Es gibt gesellschaftliche Identifikationen der verschiedensten Art; in der Vergangenheit sind sie zum Teil zu höchster Wirksamkeit gelangt. Was für die feudalen Aristokratien Gott, für den nationalen Bürger das Volk war, das ist für die klassenbewusste Arbeiterschaft die Masse.

So sehr das Schicksal der Elite an die überzeugende Geltungskraft ihres Legitimierungsprinzips gebunden, dass sie mit diesem Prinzip steht und fällt. Entsprechend dieser Bedeutung gerät das Prinzip unvermeidlich in das helle Licht bewusster Aufmerksamkeit, es wird zum Gegenstand eindringender und tiefschürfender Spekulationen. Die Spekulationen sind verwahnender oder entwahnender Art, je nachdem, ob der spekulative Kopf für oder gegen die Elite denkt. Im ersten Fall wird das Prinzip zum Träger aller positiven Werte, zur Verheißung und zum Inbegriff aller Vollkommenheit, im letzteren Falle aber zur Quelle allen Unheils. Dieselbe Stellung, die man praktisch zur Elite hat, nimmt man theoretisch zu ihrem Prinzip ein.

Die Elite, die sich um das Banner der Klassenidee geschart hat, spekuliert infolgedessen über die „Masse“. Man horcht auf den Herzschlag der Masse, beugt sich vor dem Massenwillen. Der klassenbewusste Arbeiter steht in der Hut der Masse, nur ihren Willen möchte er erfüllen, von ihr will er getragen sein; keinen Schritt wagt er auf eigene Faust und Verantwortung, von der Masse soll er gebilligt werden.

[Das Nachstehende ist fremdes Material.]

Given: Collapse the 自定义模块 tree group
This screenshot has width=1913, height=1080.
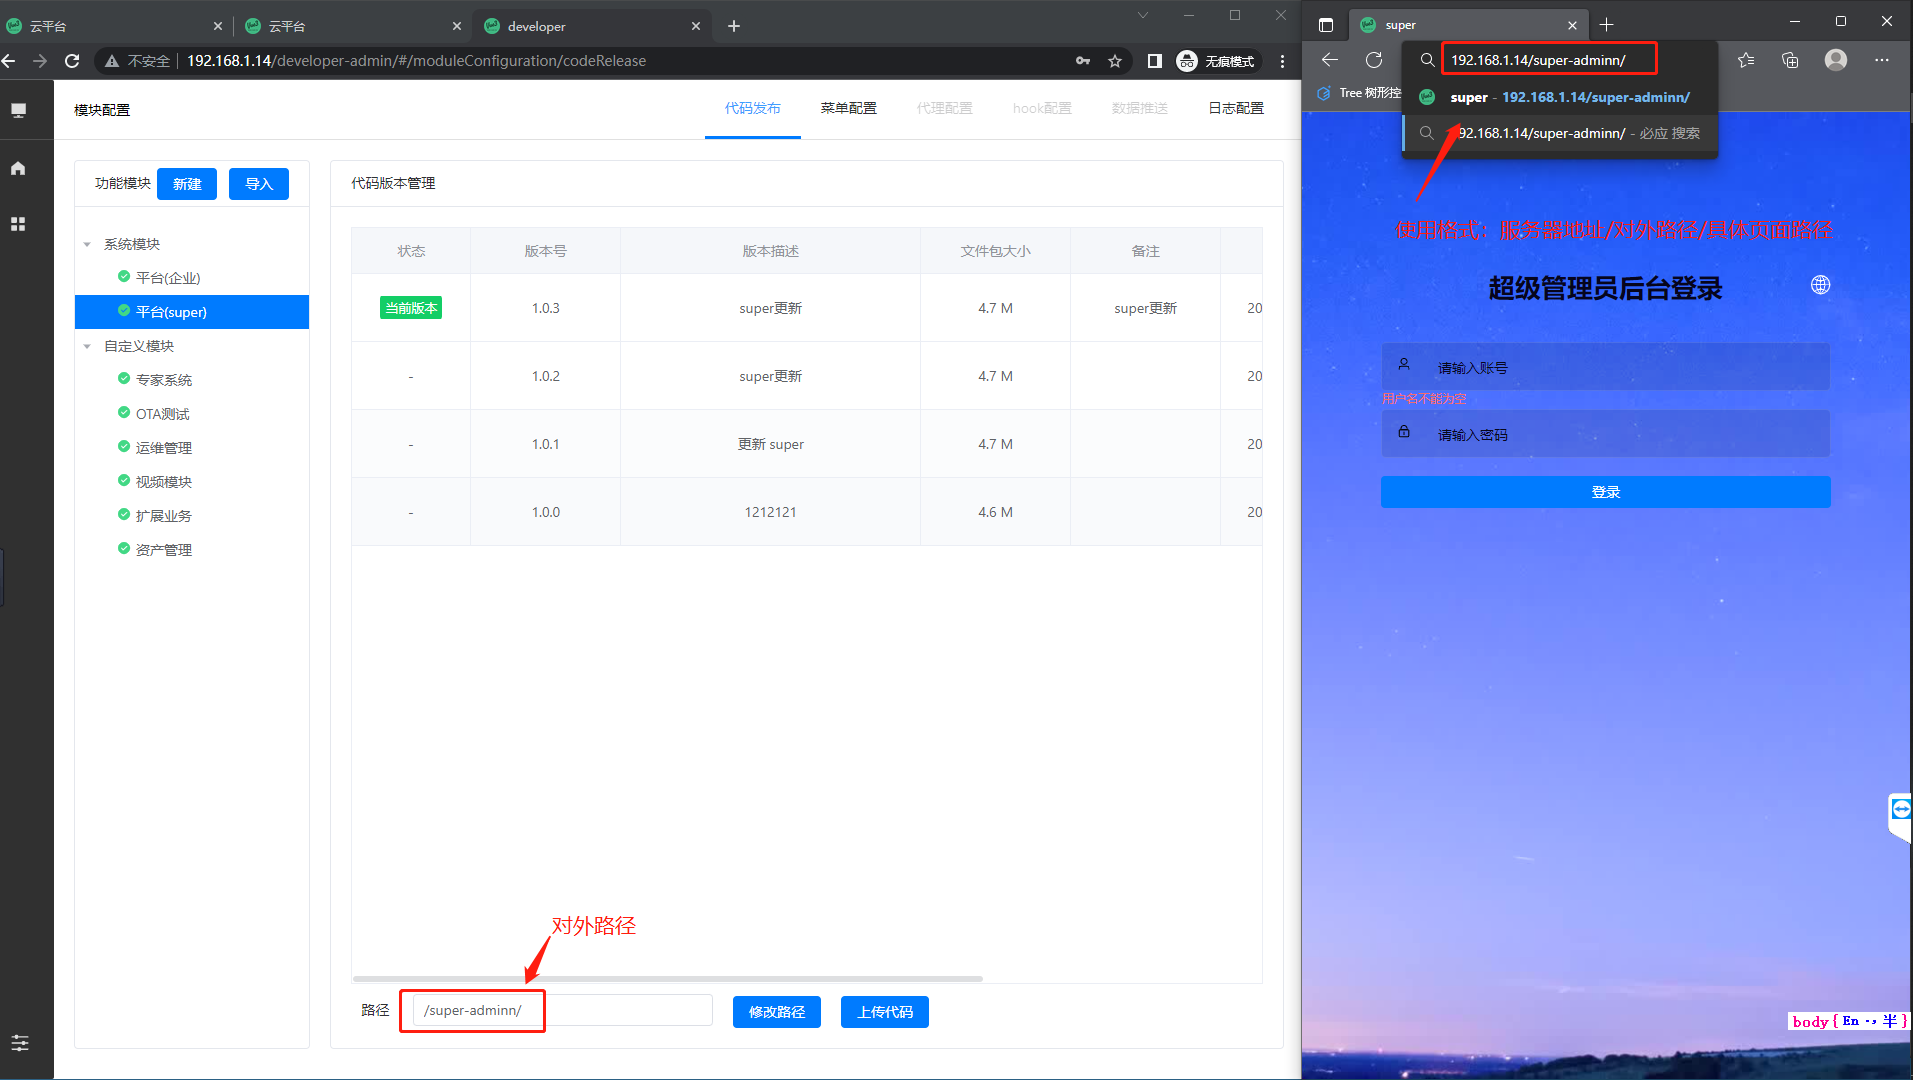Looking at the screenshot, I should [x=88, y=346].
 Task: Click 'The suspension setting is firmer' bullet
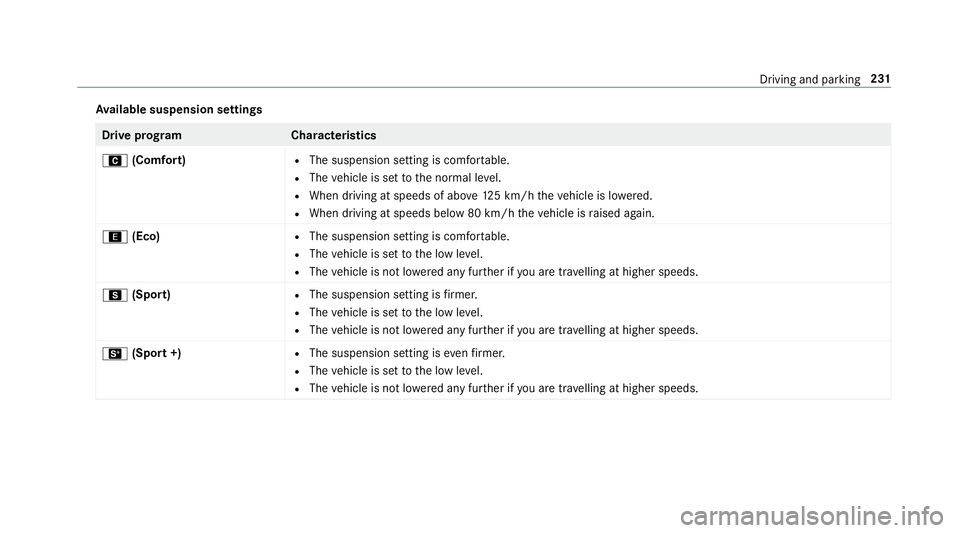pos(393,295)

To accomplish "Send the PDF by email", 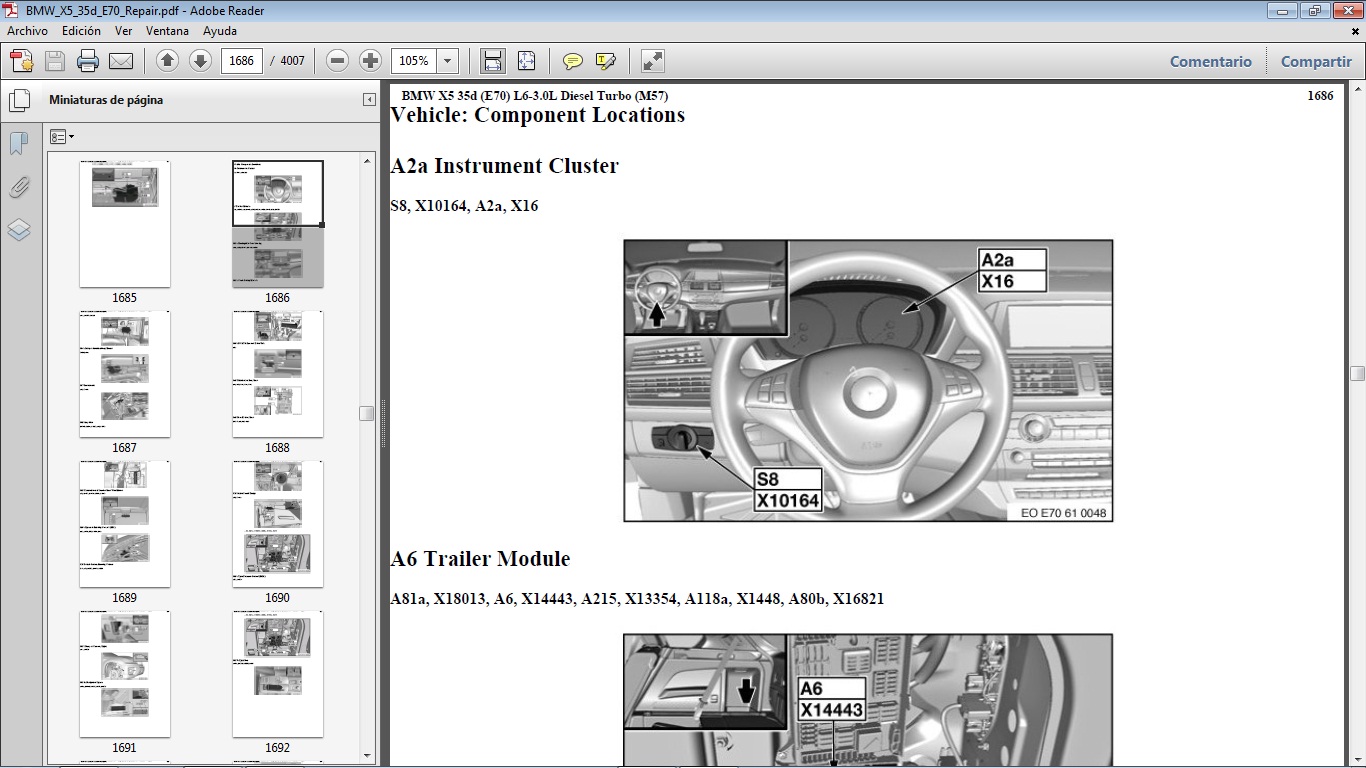I will [121, 61].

Die Nation konnte sich mit dem Stand nicht mehr vertragen, sie liquidierte ihn und machte dabei mit den „Aristokraten“ wenig Federlesens. Keine Elite sollte außerhalb der Nation mehr bestehen dürfen; sie wurde als antinational verfemt und verlor damit ihr Daseinsrecht. Nicht weniger unduldsam ist die Klasse; keine andere Elite soll neben ihr mehr bestehen. Hat sie mit den Rückständen der traditionellen Eliten abgerechnet, dann ist die klassenlose Gesellschaft gestiftet. Sie ist klassenlos, weil die Klasse nun total geworden ist und ihr Anspruch, das einzige Organ der Masse zu sein, von keiner Gesellschaftsmacht mehr in Frage gestellt werden kann.

Jede Elite hat ihre besondere Waffe, die sie einsetzt, um sich zu behaupten. Der Stand verließ sich auf sein Schwert; damit schlug er jeden nieder, der sich gegen ihn erhob, verschaffte sich Respekt und zog die Distanz, die er brauchte. Die bürgerliche Nation vertraute ihrem Geld; der Besitz, das Privateigentum zeichnete aus und bot die Mittel, die höhere und bessere Existenz zu finanzieren und sich die Dienstbarkeit und Unterwürfigkeit zu erkaufen, mit welcher der Habenichts für das ganze Futter bezahlte, das ihm nun der „vermögende Mann“ zu reichen hatte. Die proletarische Klasse gründet ihre Zukunft auf die Macht der Technik. Wohl hatte bereits die bürgerliche Nation die Technik in ihrem Schoß entwickelt und ihren Machtcharakter erfasst, indes war die Entfaltung der Technik doch stets unter dem Gesichtspunkt erfolgt, ob sie sich rentierte; was nicht rentierte, blieb unentwickelt und ungenutzt. Außerdem beschränkte sich das technische Interesse auf die Energien der Natur; die Naturkräfte zu beherrschen, war das technische Ziel. Die Gesellschaft sollte sich selbst überlassen bleiben; nur widerstrebend und dem Zwang der Umstände gehorchend, begann man auch sie zu organisieren. Die Klasse bemächtigt sich der technischen Gesamtausrüstung; die natürlichen wie gesellschaftlichen Energien will sie für sich mobilisieren. Sie berechnet, welch unermessliche Macht die technische Ausbeutung der Natur wie die technische Planung des Gesellschaftsdaseins in sich bergen. Wird das Gesamtdasein zu einer Maschinerie, ist derjenige der Lenker des Ganzen, der die Hand am Hebel und an den Schaltern hat. Die Klasse fühlt sich berufen, die entscheidenden Hebel und Schalter zu bedienen.